### Extracted entries
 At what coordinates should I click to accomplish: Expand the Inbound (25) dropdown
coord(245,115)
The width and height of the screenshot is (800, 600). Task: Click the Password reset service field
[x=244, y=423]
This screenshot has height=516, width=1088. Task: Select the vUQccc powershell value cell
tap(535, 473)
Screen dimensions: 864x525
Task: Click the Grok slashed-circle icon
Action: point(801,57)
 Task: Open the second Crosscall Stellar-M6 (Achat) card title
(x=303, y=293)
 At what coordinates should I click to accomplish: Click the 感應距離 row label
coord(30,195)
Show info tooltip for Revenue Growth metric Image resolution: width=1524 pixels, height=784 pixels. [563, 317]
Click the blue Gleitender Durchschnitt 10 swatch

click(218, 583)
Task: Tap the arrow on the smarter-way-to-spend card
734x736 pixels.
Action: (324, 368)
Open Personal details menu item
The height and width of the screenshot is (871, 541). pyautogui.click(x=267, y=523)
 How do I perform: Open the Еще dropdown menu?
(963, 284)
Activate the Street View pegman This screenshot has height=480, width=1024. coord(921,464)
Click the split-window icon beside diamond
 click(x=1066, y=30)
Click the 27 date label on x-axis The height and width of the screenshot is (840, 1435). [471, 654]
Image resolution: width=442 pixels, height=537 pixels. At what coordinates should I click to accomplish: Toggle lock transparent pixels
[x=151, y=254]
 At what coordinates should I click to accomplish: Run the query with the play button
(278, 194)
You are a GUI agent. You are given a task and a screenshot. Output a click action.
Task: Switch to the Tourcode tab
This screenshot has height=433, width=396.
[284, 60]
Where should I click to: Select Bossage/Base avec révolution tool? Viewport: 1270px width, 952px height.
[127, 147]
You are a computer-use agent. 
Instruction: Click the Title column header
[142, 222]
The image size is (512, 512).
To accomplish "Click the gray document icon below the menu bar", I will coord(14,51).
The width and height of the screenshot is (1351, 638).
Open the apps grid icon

### Your objective
Output all of the records exactly, with nothing omitted.

### Solution for this task
 At what coordinates should I click to accomplish: Expand the Inbound (25) dropdown
coord(245,115)
The width and height of the screenshot is (800, 600). Task: Click the Password reset service field
[x=244, y=423]
This screenshot has height=516, width=1088. Task: Select the vUQccc powershell value cell
tap(535, 473)
Screen dimensions: 864x525
Task: Click the Grok slashed-circle icon
Action: point(801,57)
 Task: Open the second Crosscall Stellar-M6 (Achat) card title
(x=303, y=293)
 At what coordinates should I click to accomplish: Click the 感應距離 row label
coord(30,195)
Show info tooltip for Revenue Growth metric Image resolution: width=1524 pixels, height=784 pixels. [563, 317]
Click the blue Gleitender Durchschnitt 10 swatch

click(218, 583)
Task: Tap the arrow on the smarter-way-to-spend card
734x736 pixels.
Action: (324, 368)
Open Personal details menu item
The height and width of the screenshot is (871, 541). pyautogui.click(x=267, y=523)
 How do I perform: Open the Еще dropdown menu?
(963, 284)
Activate the Street View pegman This screenshot has height=480, width=1024. coord(921,464)
Click the split-window icon beside diamond
 click(x=1066, y=30)
Click the 27 date label on x-axis The height and width of the screenshot is (840, 1435). [471, 654]
Image resolution: width=442 pixels, height=537 pixels. At what coordinates should I click to accomplish: Toggle lock transparent pixels
[x=151, y=254]
 At what coordinates should I click to accomplish: Run the query with the play button
(278, 194)
You are a GUI agent. You are given a task and a screenshot. Output a click action.
Task: Switch to the Tourcode tab
This screenshot has height=433, width=396.
[284, 60]
Where should I click to: Select Bossage/Base avec révolution tool? Viewport: 1270px width, 952px height.
[127, 147]
You are a computer-use agent. 
Instruction: Click the Title column header
[142, 222]
The image size is (512, 512).
To accomplish "Click the gray document icon below the menu bar", I will coord(14,51).
The width and height of the screenshot is (1351, 638).
Open the apps grid icon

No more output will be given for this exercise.